The interpretation of the other variables is similar. For example, the coefficient of the pray3
variable is interpreted as the change in the odds that a person will favor stricter divorce laws given they pray several times a week instead of several times a day. This change is \(e^{-0.71595} = 0.4887276\), showing just over a 50% drop in the odds.
The most substantial drop in the odds is for those that never pray, pray6
. Which comes out to be \(e^{-0.95067} = 0.386482\), or roughly a 62% drop in the odds.

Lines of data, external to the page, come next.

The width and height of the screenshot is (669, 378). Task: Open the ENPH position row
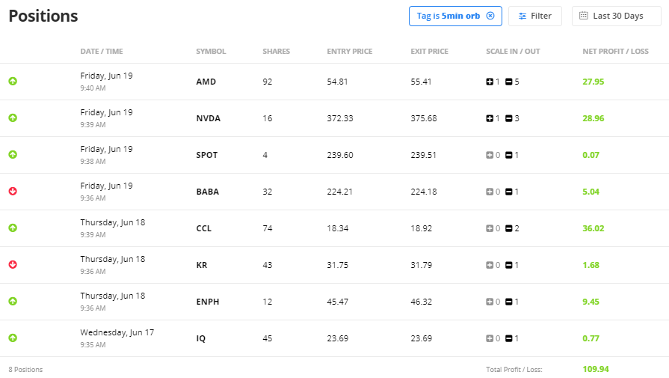[x=335, y=302]
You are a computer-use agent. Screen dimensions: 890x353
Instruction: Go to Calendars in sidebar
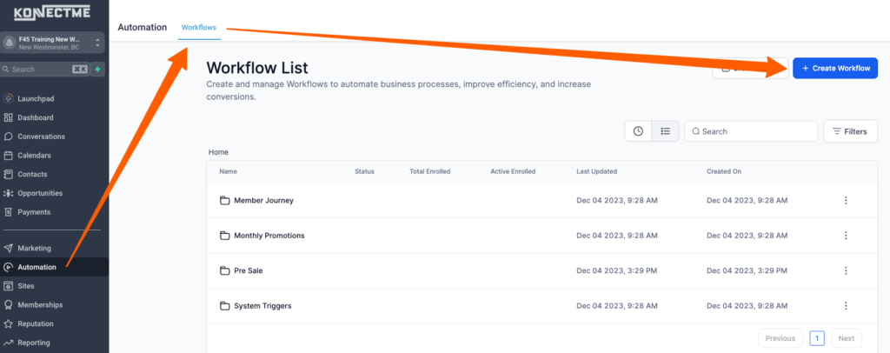pyautogui.click(x=34, y=156)
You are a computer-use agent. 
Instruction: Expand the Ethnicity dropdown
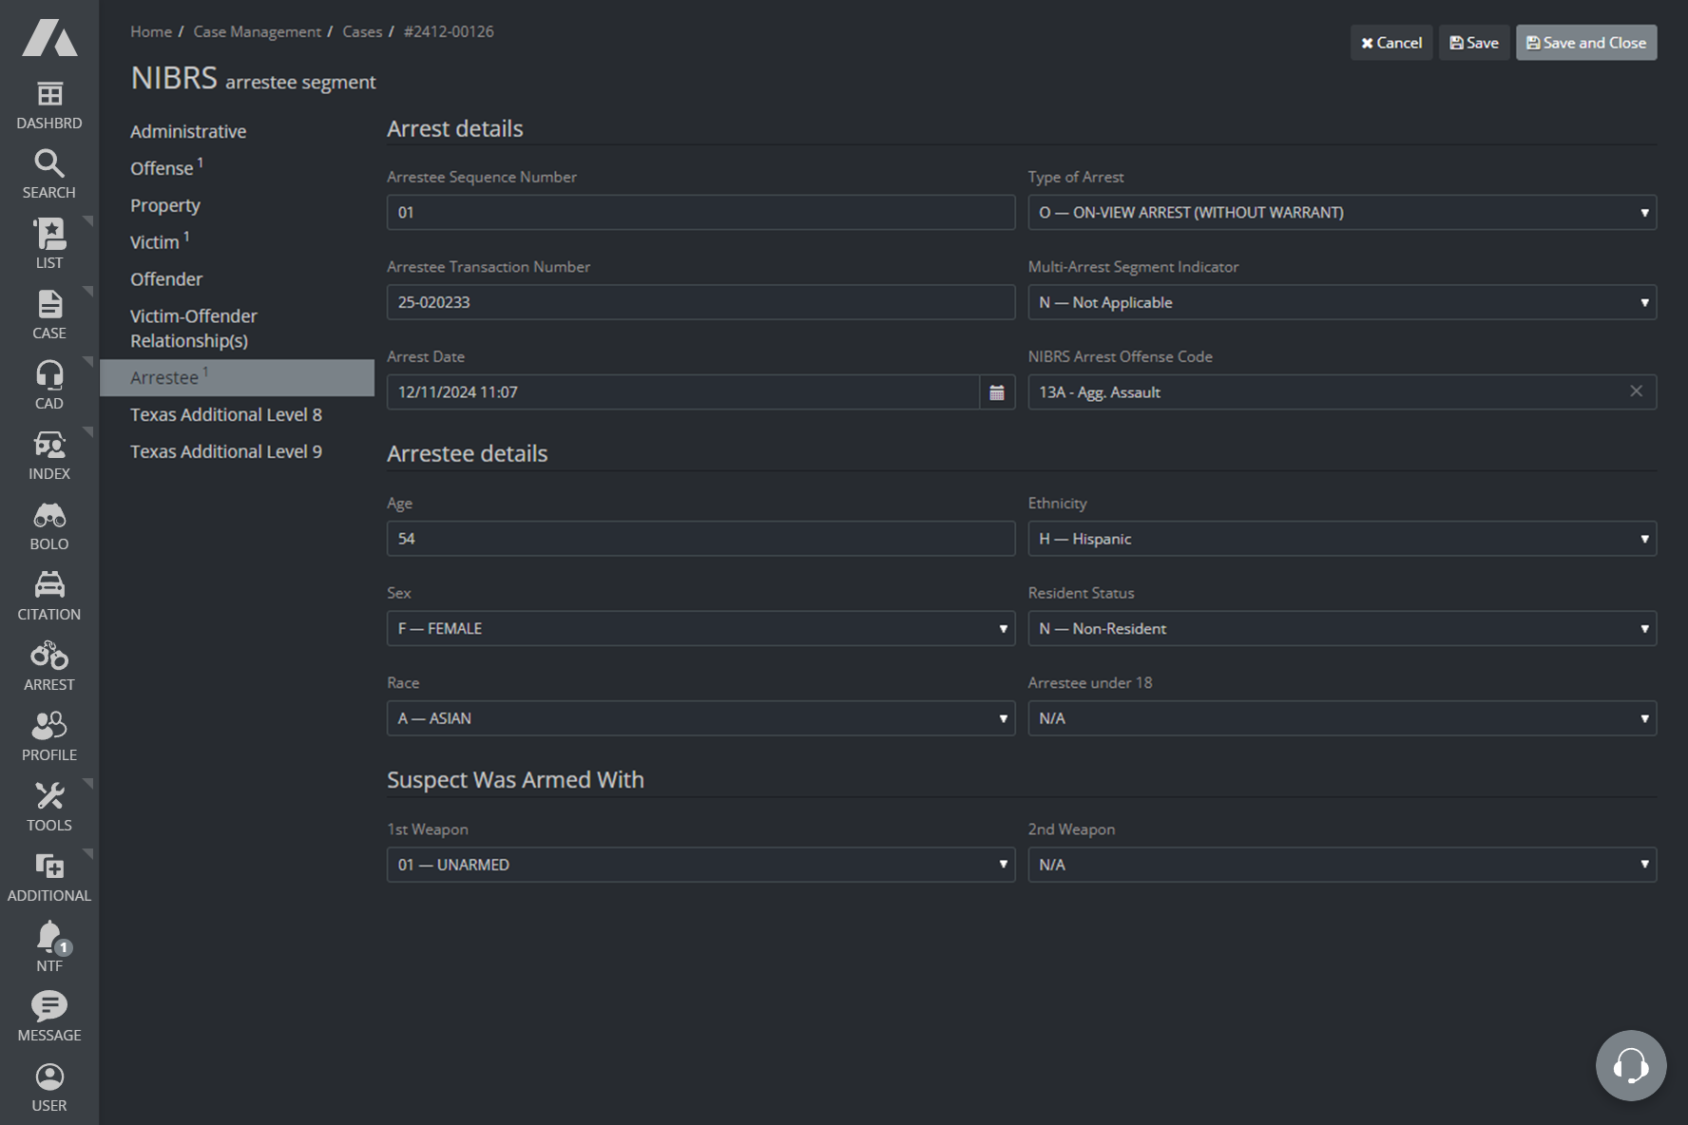[1341, 538]
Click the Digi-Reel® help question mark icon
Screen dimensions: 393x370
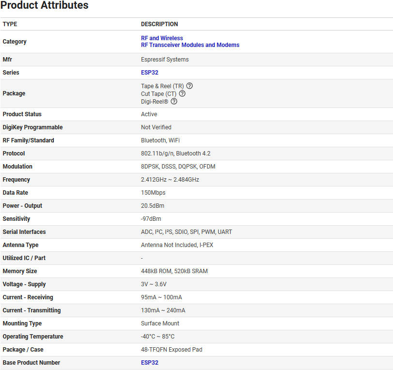coord(174,101)
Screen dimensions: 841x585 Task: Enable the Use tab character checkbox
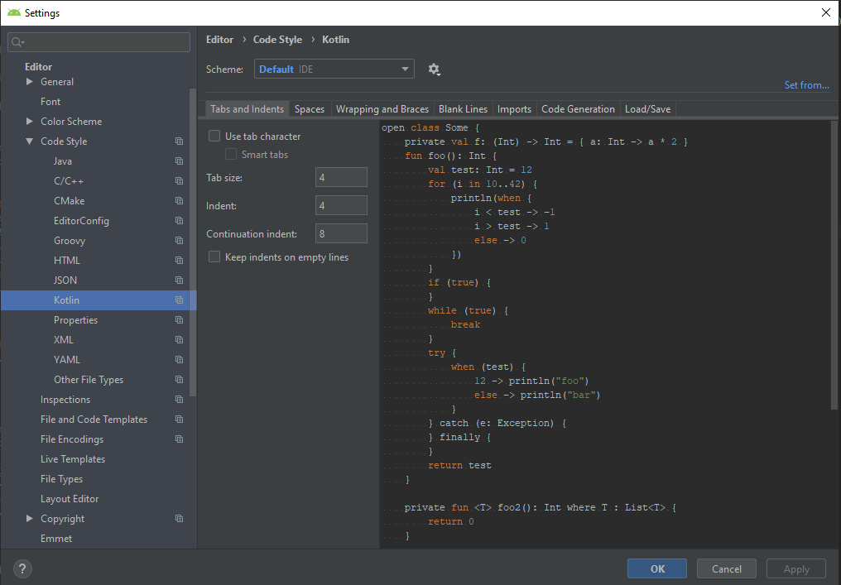(x=214, y=135)
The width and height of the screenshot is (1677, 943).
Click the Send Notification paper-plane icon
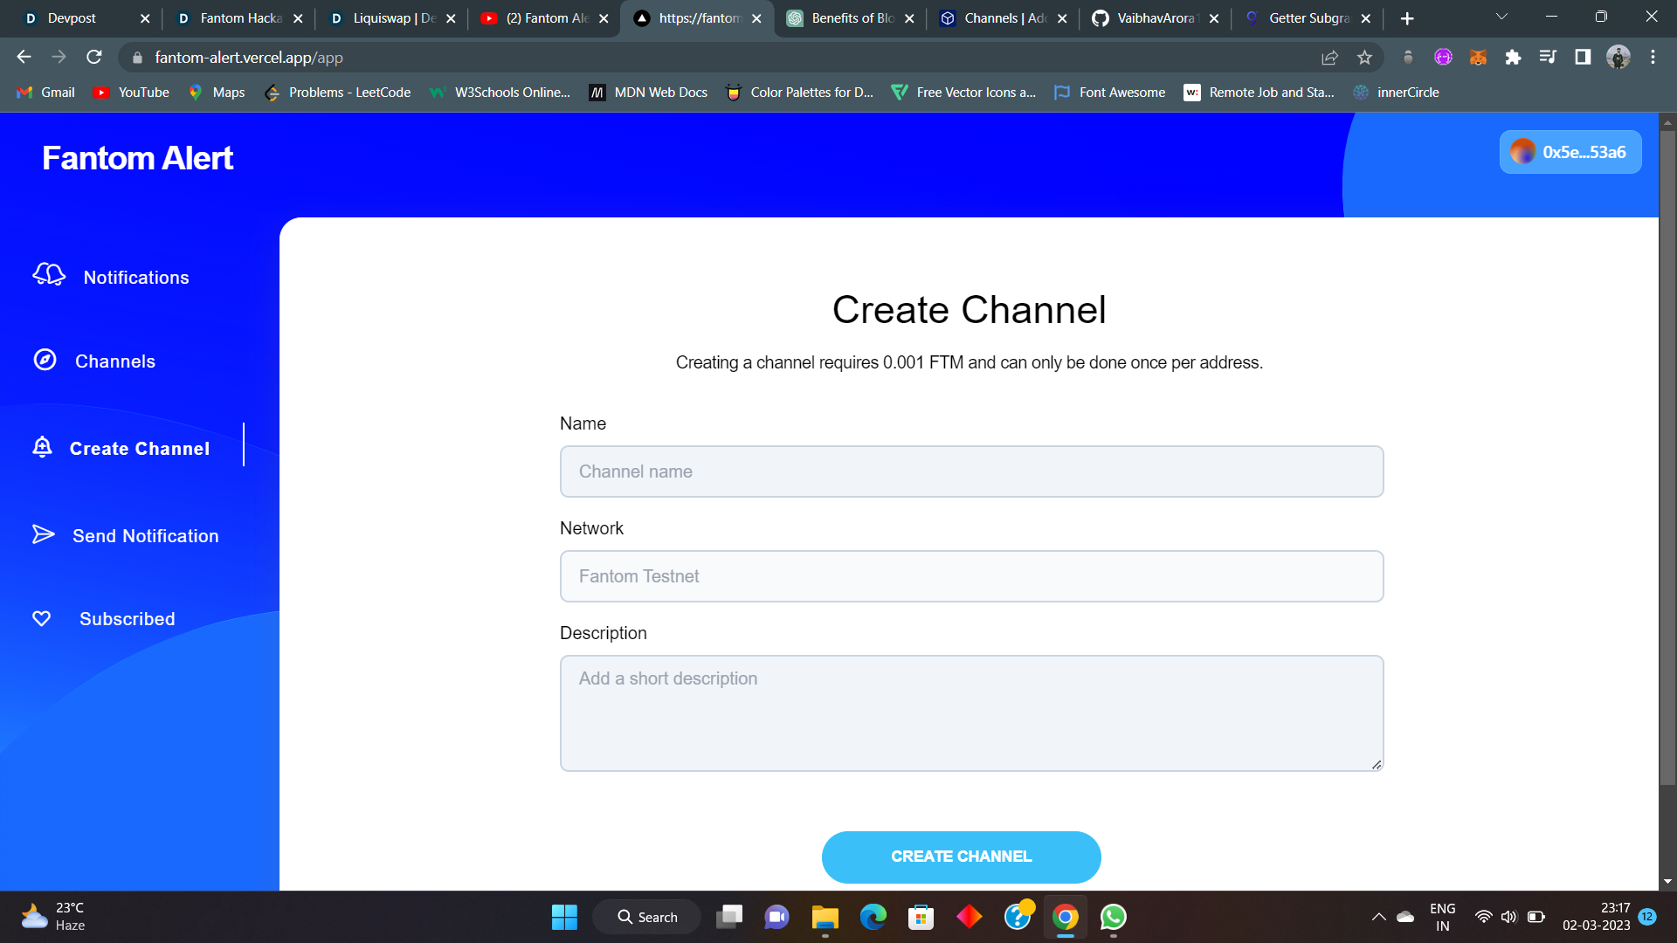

The final conclusion is that there is sufficient evidence to conclude that those that pray several times a day have higher odds of supporting stricter divorce laws than those that never pray. (The answer is not as clear for the various levels of frequency of prayer, but is very clear for these two categories.)
Here are a few interesting situations to consider.
probs <- predict(GSSc.glm, data.frame(age=c(20,50,80), pray=as.factor(c(6,1,1))), type="response")
Age | Frequency of Prayer | Probability of Favoring Strictor Divorce Laws |
---|---|---|
20 | Never | 0.2867533 |
50 | Several Times a Day | 0.6349388 |
80 | Several Times a Day | 0.7441144 |
This shows that roughly 3 out of 4 of those 80 years old that pray frequently (several times a day) will favor stricter divorce laws while those who are in their twenties and never pray sit closer to 1 in 4 who favor the stricter divorce laws.